Ballard sempre gostou de jogar seus protagonistas em
contextos cósmicos hostis e inacessíveis. Muitos dos seus livros-catástrofes
são fantasias de impotência em que os heróis percebem desde cedo a inutilidade
de lutar contra o Universo e são forçados a se adaptar a ele.
O contraponto ao fatalismo estóico de Kerans cabe ao
Coronel Riggs, o comandante do posto militar que supervisiona a estação
científica. É o típico militar da pulp
fiction, resoluto, prático, incuravelmente otimista; um militar de filme B
norte-americano. Ballard não o ridiculariza, mas mostra o que há de patético na
luta de um homem que se opõe a uma catástrofe planetária tentando fazer cumprir
as tarefas e obedecer o regulamento.
Não que não haja alguma sátira, como neste trecho:
De fato, o dr. Bodkin, assistente de Kerans na estação, tinha preparado
às escondidas um documento que fingia ser o relatório de uma testemunha ocular,
um dos sargentos do Coronel Riggs, do avistamento de um enorme lagarto com
barbatana dorsal cruzando uma das lagoas, um monstro indistinguível, sob
qualquer critério, de um Pelicossauro, um réptil ancestral da Pensilvânia. Se
este relatório tivesse sido aceito como verdadeiro, anunciando a volta triunfal
da era dos répteis gigantes, um exército de ecologistas teria desembarcado ali
imediatamente, reforçado por uma unidade tática portando armas atômicas, e com
ordens para se dirigir rumo sul a uma velocidade constante de vinte nós. No
entanto, a não ser o registro rotineiro de “mensagem recebida”, nenhuma resposta
chegou. Talvez os especialistas em Camp Byrd estivessem cansados demais até
para dar risada. (p. 8-9)
Os filmes B de ficção científica dos anos 1950 mostravam
essas equipes conjuntas de cientistas, políticos e militares reunindo-se para
enfrentar tarântulas gigantes, louva-a-deuses gigantes, formigas gigantes,
sempre com um certo atrito interno mas com a euforia bélica de quem se sabe
dono do planeta. Ballard sempre tratou esse tipo pueril de FC com um desdém bem
humorado. Ele era da linha de aceitar a catástrofe, ou de ficar, como dizia
Buñuel, “contente com o extermínio”.
O futuro imaginado por Ballard é uma regressão brutal ao
passado pré-histórico, uma fusão vertical de camadas do Tempo que se misturam,
tanto na paisagem física quanto no ambiente psíquico dos personagens.

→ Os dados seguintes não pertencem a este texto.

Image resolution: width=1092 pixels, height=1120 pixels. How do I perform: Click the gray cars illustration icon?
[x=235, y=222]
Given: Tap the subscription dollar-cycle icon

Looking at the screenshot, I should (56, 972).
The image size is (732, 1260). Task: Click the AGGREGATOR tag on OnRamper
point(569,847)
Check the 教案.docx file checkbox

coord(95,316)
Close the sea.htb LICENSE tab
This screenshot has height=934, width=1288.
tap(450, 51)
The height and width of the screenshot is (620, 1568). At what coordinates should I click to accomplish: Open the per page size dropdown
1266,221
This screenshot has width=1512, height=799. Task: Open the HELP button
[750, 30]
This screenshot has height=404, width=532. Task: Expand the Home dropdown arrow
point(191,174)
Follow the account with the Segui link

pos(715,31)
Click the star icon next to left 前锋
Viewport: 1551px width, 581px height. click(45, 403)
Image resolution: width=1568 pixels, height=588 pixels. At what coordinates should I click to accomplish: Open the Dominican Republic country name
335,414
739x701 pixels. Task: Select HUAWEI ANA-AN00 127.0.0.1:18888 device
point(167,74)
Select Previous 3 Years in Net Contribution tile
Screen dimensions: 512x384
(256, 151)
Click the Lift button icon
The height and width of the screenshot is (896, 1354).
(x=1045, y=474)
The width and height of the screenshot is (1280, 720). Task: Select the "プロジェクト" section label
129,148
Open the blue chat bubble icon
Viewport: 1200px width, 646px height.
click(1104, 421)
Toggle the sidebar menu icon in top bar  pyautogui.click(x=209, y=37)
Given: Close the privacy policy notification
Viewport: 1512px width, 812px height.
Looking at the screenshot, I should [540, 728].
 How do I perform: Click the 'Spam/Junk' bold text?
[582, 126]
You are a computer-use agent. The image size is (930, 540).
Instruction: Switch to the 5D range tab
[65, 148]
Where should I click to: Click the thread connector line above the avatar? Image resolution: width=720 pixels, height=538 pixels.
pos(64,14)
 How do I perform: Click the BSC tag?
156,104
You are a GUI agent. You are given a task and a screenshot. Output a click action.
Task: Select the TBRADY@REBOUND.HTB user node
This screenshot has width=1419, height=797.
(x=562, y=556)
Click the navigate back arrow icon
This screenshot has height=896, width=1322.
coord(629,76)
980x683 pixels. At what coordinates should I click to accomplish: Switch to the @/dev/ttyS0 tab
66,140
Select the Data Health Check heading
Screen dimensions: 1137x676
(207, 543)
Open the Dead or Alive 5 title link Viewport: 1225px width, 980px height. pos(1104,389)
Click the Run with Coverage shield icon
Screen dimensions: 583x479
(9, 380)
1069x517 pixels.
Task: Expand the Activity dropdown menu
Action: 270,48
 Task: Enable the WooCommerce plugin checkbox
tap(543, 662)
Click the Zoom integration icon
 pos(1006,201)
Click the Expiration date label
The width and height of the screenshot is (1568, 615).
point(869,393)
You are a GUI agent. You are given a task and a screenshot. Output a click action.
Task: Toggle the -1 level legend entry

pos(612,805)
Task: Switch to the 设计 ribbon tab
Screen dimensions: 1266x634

Quando mais devagar um relógio, mais ele está se aproximando da
progressão majestosa e infinitamente gradual do tempo cósmico – e na verdade,
ao fazermos um relógio andar para trás estamos criando um instrumento que se
move mais devagar do que o universo, e que consequentemente faz parte de um
sistema espaço-temporal ainda mais amplo.
O antirrelógio sugerido por Ballard, é claro, é meramente
metafórico: não estaria da verdade “andando às avessas” mas meramente
substituindo uma progressão de elementos por uma regressão, sem que isso o
projetasse num outro contínuo. Tão impossível quando a máquina do Tempo de H.
G. Wells, ele serve no entanto como um indicador da rebeldia do autor e de sua
determinação em andar na contramão da FC triunfalista de sua época.
Na coleção argonauta aparece o título Cataclismo Solar como tradução desse livro, realmente se trata do mesmo? Já que o título português não relaciona com nada aquático. A versão com título Mundo Submerso é impossível de achar no Brasil.